Always a concern on cheap laptops are the input devices; the keyboard and touchpad. Unfortunately, it’s with these that the E3211 really begins to falter, particularly the keyboard. From a distance it looks okay, but Medion commits that old sin of the Fn key sitting outside the left-Ctrl key, thus constantly interfering with shortcuts. It’s the keys themselves that are the real problem, though. Key actions feel soft and uneven, providing little by way of positive feedback. In comparison, the touchpad is okay, but its coarse texture only serves to enhance the cheap feel of this machine.
Another weakness is the integrated speakers. They’re very weak and tinny, though the Medion is hardly alone in this respect – Acer’s range is no more impressive. Likewise the display, which has a 1,366 x 768 native resolution, suffers from the usual poor viewing angles. On the plus side the display also has a non-reflective, matt finish, which is something we wish more laptops would adopt. Are we seeing a return to common sense? Probably not, but it’s nice to dream!
Looking at the performance charts reinforces the fact that, faster than Atom or not, the single-core Pentium is no Road Runner. Indeed, the Medion is even slower than the similarly-specified Acer Aspire 4810T-353, whose 1.4GHz processor had slightly more L2 Cache: 3MB vs. 2MB. More startling is how the Acer Ferrari One, which uses a dual-core AMD processor and is classed as a netbook, outperforms both quite comfortably. Of course you are punished with less battery life and a machine that’s both rather hot and noisy, neither of which you can accuse the Medion of being, but the performance difference is a good 25 per cent overall.
Subjectively the machine isn’t too rapid, either. It’s a fact not helped by the presence of Windows Vista Home Premium (a Windows 7 upgrade is available for 19.95 Euros), but nonetheless this system is best suited to basic tasks. Ultimately, while it is faster than an Atom-based netbook, it’s not by an order of magnitude.
Being a CULV laptop, battery life should be very good – it’s why this segment exists, after all. This is true of the E3211, though not to the same extent as Acer’s Timeline range. Utilising a six-cell, 47 Watt-hour battery, it managed a creditable four hours, 27 minutes in the Productivity segment of MobileMark 2007, while just shy of two and half hours of DVD playback allows for a long-ish film or a few TV episodes between trips to the wall socket.

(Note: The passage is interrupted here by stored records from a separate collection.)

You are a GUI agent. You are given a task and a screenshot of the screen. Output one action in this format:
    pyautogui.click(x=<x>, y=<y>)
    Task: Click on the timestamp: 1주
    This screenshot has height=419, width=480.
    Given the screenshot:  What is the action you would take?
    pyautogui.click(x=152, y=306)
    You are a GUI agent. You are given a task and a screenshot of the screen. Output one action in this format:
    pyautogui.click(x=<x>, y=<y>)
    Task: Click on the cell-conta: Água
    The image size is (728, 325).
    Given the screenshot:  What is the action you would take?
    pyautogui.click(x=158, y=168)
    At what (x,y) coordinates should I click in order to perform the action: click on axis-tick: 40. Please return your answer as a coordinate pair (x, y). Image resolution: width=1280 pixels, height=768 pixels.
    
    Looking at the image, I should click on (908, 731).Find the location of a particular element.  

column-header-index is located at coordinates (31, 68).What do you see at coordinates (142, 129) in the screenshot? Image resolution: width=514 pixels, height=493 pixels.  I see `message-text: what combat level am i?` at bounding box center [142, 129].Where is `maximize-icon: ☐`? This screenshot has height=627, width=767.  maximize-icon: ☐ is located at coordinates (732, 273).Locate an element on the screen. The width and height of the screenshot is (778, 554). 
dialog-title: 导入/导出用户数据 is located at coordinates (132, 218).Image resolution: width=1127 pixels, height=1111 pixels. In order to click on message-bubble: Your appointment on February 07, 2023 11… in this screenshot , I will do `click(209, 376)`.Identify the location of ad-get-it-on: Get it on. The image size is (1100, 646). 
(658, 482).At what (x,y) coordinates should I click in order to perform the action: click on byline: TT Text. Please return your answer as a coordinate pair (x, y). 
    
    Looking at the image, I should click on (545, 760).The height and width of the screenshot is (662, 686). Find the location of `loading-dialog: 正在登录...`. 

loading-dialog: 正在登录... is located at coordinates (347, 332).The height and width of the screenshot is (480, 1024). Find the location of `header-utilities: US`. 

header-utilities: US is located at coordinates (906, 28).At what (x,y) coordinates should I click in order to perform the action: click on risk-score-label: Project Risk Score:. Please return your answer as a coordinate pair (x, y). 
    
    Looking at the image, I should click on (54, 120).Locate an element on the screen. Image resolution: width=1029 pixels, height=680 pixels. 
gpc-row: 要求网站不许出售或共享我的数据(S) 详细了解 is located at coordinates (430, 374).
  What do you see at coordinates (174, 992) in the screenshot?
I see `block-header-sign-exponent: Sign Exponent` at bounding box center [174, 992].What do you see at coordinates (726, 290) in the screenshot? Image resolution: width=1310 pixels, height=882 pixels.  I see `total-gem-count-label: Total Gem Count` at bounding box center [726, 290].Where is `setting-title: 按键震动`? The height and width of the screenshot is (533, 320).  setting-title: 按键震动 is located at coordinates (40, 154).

The Medion Akoya E3211 is a bit of a Jekyll & Hyde product. On light side it’s cheap, well-featured, has decent battery life and offers an optical drive where competitors have none; on the dark it looks and feels like its price, has a poor keyboard and performance is lacklustre. If you’ve been looking at similar products but don’t want to sacrifice a disc spinner, it’s worth a punt, but we’d recommend waiting to see what else comes along.